I have received your letter, which is apparently undated, so we will call it the most recent letter.
First, with respect to the theoretical question you raise. I think we have good evidence that the plasmagene and the enzyme
are not identical since it is possible to arrange conditions where the rate of enzyme formation is not proportional to the
amount of enzyme but to some other component, presumably the plasmagene. Actually, if you will examine the section on the
theory of gene action in the Cold Spring Harbor article, a copy of which I am sending under separate cover, you will find
that in essence, under normal conditions, what was concerned with is the plasmagene-enzyme complex so that the rate of enzyme
production would be proportional to the product of the two components of the enzyme-forming complex.
Let me hasten to agree that I certainly could have organized my charts a little better, perhaps even a lot better, in the
articles you mentioned, but we had some difficulty with the editors in putting in the kind of charts we really wanted, and
so I finally got disgusted and let it go the way it is.
Now as to your last question, we have not published data on the rate of adaptation with a wide range of substrate concentrations
for a very simple reason. And analysis of the kinetics is complicated by the fact that under usual conditions, the adapting
substrate is used as a source of energy for the formation of the enzyme being studied. It was therefore necessary to wait
until a procedure or condition could be devised under which the adapting substrate was not supplying the source of energy.

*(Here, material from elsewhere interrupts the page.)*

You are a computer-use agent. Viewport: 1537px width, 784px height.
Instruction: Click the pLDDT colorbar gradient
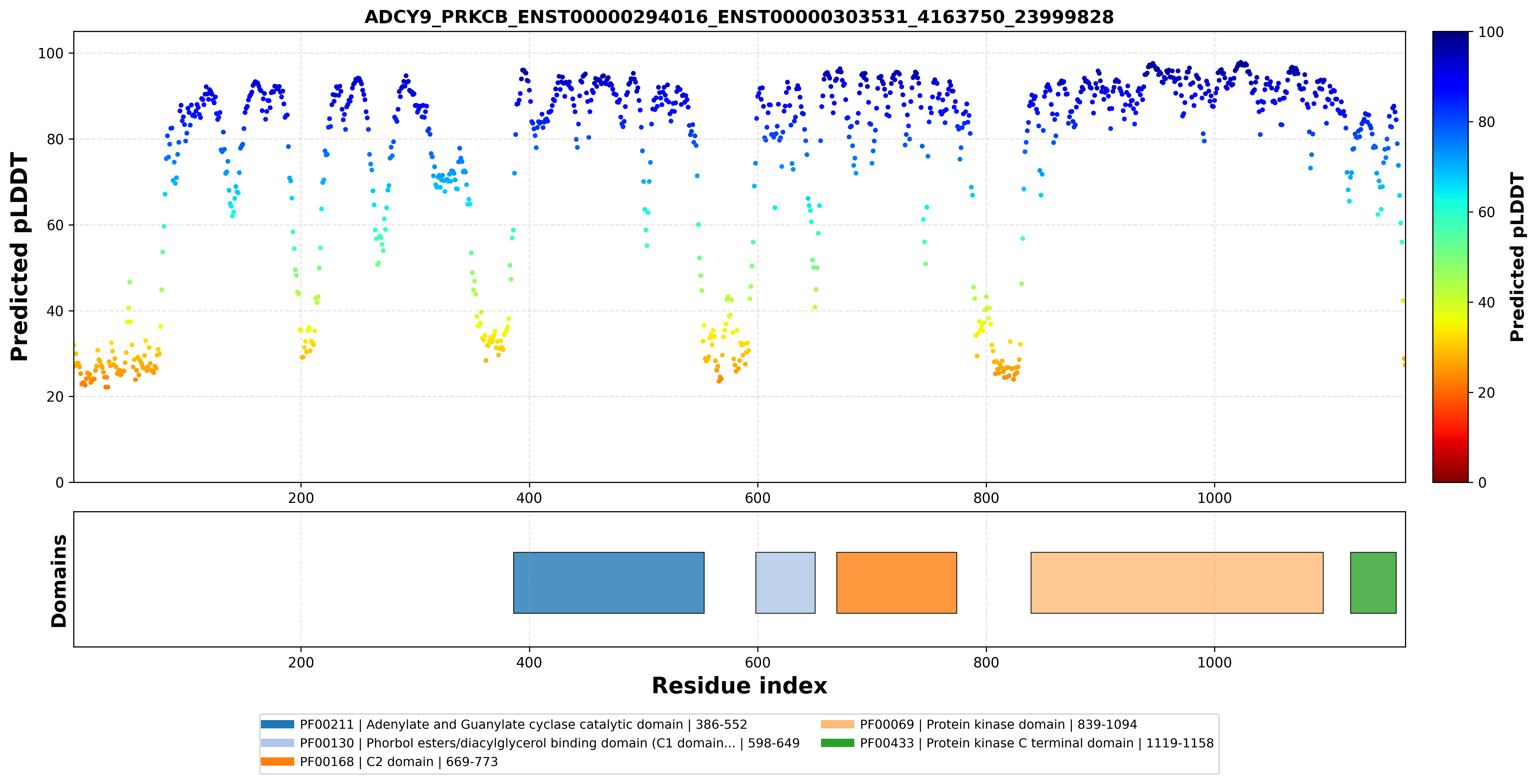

Such a condition has been obtained as you remember by the finding that it is possible to get adaptation under circumstances
in which the substrate was not being used. This was further extended so that we were able to employ unutilizable analogs
of substrate to induce specific enzyme systems. Once that was obtained, it was possible to perform the kind of experiments
that you desire and it was performed by Mr. Sussman, who finds that he got a typical activity saturation curve which attained
its maximal rate of enzyme induction at about 1.2%. These results, along with the use of the analogs, will be published as
soon as I can find the time to write up the final manuscript.
Finally, I am sure you will be interested to know that we have recently made some rather dramatic advances along more genetic
lines. We have been able to obtain a system with which we can with ease duplicate the essential features of the melibiose
inheritance story and this system is much easier to analyze and to handle, and we have been able to employ it with great fruitfulness
in pushing the experimental test of the plasmagene theory of gene action which I proposed at the 1946 Cold Spring Harbor Symposium.
The number of predictions being confirmed, I must confess, is embarrassingly large even to me.